■ Activity
Give back, character for character, the line that includes "Instruction: Click the green" and all lines beneath it in the data.

*** Listed records ***

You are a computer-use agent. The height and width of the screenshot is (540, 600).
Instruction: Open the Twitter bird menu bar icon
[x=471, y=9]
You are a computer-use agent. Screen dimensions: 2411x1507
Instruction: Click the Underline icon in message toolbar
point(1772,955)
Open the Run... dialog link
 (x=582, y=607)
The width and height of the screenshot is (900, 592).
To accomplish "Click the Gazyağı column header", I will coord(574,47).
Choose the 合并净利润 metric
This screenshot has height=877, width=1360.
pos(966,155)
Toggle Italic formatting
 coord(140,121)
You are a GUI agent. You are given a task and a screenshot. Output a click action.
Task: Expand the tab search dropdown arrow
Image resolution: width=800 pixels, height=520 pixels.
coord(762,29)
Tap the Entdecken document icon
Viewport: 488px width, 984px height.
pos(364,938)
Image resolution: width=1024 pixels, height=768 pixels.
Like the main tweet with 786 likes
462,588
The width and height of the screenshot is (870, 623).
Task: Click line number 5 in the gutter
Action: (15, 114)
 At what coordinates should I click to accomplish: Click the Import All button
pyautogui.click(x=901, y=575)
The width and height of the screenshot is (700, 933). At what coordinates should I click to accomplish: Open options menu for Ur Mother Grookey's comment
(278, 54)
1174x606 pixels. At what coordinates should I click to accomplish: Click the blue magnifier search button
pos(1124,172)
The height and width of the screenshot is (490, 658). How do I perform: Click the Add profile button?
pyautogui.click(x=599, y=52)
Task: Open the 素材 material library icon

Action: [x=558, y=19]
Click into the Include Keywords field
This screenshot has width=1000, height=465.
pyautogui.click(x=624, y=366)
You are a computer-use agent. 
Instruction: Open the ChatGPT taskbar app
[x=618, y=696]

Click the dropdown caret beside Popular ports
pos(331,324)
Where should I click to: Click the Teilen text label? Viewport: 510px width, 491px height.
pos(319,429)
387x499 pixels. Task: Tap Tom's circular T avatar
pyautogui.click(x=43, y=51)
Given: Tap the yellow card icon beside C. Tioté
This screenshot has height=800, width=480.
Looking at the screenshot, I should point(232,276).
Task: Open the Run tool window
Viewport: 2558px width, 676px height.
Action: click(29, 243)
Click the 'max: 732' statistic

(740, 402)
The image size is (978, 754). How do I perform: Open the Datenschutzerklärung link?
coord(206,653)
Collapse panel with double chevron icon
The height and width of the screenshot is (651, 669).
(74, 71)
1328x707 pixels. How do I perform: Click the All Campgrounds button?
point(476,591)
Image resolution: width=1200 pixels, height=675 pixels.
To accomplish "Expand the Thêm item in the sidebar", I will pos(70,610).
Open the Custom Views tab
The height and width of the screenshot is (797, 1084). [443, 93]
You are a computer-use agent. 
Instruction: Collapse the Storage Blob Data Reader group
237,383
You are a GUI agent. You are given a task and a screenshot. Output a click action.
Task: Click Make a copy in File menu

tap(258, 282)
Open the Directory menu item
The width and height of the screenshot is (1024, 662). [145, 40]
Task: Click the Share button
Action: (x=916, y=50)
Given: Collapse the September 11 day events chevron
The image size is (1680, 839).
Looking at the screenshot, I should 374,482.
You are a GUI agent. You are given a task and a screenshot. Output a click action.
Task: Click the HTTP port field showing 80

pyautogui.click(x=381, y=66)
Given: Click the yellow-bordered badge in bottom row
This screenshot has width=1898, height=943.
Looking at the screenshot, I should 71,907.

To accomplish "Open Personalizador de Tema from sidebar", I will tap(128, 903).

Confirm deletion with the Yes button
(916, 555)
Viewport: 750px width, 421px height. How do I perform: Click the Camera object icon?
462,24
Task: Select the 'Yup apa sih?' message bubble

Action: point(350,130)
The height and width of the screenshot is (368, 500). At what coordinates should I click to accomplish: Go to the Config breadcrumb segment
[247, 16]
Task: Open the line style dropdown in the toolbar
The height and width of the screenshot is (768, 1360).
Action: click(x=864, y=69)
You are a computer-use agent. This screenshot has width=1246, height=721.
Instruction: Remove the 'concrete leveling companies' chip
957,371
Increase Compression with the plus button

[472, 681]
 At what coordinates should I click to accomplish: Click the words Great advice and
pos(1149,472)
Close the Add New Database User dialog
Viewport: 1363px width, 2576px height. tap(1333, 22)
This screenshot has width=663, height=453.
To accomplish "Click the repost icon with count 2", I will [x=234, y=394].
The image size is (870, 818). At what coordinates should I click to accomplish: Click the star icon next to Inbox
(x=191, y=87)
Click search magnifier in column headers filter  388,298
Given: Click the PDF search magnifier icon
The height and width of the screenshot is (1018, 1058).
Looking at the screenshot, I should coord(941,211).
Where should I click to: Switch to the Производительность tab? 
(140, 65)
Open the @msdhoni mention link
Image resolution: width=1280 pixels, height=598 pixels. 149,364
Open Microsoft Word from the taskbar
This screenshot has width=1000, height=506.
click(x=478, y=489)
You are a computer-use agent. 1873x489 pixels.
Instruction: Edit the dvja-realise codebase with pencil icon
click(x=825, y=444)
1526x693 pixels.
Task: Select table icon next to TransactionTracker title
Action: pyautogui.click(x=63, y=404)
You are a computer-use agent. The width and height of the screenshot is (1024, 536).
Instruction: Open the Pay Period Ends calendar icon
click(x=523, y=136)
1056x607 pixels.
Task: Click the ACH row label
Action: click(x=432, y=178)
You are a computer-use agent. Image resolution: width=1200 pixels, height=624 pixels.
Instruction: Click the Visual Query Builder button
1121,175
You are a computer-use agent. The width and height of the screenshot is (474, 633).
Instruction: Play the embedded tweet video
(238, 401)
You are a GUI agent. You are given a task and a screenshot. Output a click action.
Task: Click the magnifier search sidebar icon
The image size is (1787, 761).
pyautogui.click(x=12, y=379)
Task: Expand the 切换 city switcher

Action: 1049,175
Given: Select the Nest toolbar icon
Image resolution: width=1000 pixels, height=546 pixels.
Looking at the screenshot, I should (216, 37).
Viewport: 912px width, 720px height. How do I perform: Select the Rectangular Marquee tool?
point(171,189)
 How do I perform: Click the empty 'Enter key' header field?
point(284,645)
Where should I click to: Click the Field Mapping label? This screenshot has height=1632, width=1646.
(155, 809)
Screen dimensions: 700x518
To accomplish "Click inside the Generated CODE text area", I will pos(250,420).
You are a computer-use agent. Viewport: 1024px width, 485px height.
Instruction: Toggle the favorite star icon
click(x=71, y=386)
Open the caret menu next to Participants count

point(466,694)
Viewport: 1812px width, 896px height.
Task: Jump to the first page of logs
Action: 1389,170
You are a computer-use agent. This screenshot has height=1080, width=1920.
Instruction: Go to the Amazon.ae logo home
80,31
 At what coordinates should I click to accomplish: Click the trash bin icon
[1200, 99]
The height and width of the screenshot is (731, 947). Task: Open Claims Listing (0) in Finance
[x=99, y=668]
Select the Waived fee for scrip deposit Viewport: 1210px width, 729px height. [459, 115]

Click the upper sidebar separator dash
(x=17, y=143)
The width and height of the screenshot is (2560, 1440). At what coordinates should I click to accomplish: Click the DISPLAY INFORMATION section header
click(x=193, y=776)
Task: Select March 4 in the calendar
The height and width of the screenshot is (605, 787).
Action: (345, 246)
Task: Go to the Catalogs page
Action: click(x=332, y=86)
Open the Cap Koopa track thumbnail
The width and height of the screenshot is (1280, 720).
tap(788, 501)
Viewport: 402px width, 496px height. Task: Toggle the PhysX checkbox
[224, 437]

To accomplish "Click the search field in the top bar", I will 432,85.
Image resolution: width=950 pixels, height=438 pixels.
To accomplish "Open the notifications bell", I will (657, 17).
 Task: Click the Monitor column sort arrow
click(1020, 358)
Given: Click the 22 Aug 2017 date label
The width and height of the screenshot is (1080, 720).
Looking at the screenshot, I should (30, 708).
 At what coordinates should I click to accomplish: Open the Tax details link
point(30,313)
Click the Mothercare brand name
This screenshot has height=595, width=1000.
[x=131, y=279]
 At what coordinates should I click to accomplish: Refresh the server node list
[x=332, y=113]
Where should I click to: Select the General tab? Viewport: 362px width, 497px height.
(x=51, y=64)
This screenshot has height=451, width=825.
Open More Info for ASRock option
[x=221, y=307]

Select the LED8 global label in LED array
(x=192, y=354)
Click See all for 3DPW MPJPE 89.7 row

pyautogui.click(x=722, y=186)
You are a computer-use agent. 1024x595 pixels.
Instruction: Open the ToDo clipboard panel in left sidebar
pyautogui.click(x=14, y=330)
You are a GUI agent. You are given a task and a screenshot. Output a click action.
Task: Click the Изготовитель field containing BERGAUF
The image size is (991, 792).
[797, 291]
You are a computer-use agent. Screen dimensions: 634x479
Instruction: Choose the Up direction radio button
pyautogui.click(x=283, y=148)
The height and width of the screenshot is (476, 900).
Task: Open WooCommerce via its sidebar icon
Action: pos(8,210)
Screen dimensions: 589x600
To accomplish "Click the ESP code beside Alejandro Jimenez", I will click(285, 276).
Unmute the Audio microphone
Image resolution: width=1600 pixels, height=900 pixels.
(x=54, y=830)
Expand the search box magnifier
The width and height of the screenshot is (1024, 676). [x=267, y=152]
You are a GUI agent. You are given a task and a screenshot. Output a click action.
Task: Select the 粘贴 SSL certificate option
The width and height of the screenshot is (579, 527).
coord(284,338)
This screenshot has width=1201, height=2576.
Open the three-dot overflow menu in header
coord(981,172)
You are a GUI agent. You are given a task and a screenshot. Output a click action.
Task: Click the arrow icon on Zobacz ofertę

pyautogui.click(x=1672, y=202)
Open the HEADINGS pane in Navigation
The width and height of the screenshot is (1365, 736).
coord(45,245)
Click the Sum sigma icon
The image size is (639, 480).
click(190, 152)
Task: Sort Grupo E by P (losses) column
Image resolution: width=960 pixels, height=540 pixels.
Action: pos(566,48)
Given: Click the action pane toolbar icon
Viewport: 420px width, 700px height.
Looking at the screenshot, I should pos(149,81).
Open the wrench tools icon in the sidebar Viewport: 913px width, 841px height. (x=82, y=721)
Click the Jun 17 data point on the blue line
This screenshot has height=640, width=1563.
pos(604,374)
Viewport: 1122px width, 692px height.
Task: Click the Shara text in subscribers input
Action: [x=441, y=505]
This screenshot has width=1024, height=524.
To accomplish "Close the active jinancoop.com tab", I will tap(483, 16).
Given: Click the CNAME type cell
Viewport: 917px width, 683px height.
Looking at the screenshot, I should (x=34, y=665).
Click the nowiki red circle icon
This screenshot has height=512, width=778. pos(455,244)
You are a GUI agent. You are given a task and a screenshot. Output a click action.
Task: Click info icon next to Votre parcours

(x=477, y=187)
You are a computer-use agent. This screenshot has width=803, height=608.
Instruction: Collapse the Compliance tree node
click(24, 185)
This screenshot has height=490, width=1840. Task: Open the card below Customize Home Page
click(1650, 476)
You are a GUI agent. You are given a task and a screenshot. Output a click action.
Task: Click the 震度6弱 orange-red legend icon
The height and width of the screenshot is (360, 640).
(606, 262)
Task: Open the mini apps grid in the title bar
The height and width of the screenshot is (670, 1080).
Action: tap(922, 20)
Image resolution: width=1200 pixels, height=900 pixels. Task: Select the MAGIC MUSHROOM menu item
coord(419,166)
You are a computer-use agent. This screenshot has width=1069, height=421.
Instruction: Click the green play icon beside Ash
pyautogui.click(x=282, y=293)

*** End of Listed records ***

■ Worked solution
Instruction: Click the green play icon beside Ash
pyautogui.click(x=282, y=293)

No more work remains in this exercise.